* [Text excerpt]:
»»

I have personally been involved in two of these deals, when I was young, foolish and greedy, but they both just fizzled out. I have never heard of any of these type deals actually happening. I could never figure out the scam. It surely has something to do with paperwork, money up front, sleight of hand, or ??? I do feel that, once they see that you're doing things right, in a way to totally cover your butt, they will just disappear. That's been my experience.



> 3.) If one were to go physically to impoverished mining regions of the world would it be possible to negotiate purchases along these prices directly from the mines or miners? Hvae you heard of anyone other than Theodore Rhodes doing this?



In most of these third world gold producing countries, there are individuals that work the slag piles and dig a bit on their own. In some countries, maybe 10% of the total gold is in the hands of these individuals. You could probably buy cheap (probably more than 65%, though) from them but, getting the gold out of the country might be a big problem. Also, you'll have to pay cash and carrying cash could be very dangerous in gold country. About 30 years ago, a big mining company in Alaska wanted to hire me and helicopter me into mining camps, along with armed guards, to buy gold for cash. I said Thanks but No Thanks.

««

* [Problems and tasks]:
(A) In the forum post about gold deals, list the things the writer says the scam surely has something to do with.
(B) Write out every line of the records below word for word, coordinates included, and omit the pictures from your answer.

Item coordinate data
»»

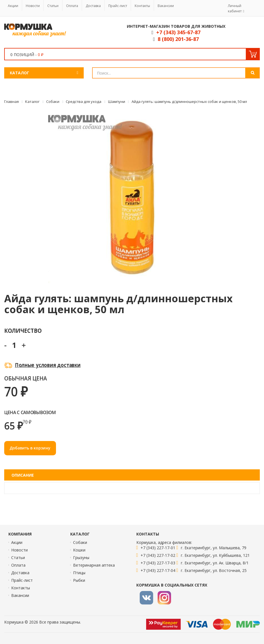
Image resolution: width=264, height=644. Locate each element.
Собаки (80, 542)
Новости (33, 6)
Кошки (79, 550)
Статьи (53, 6)
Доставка (93, 6)
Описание (23, 475)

««

* [Exercise solutions]:
(A)
- paperwork
- money up front
- sleight of hand

(B)
Image resolution: width=264, height=644. Locate each element.
Собаки (80, 542)
Новости (33, 6)
Кошки (79, 550)
Статьи (53, 6)
Доставка (93, 6)
Описание (23, 475)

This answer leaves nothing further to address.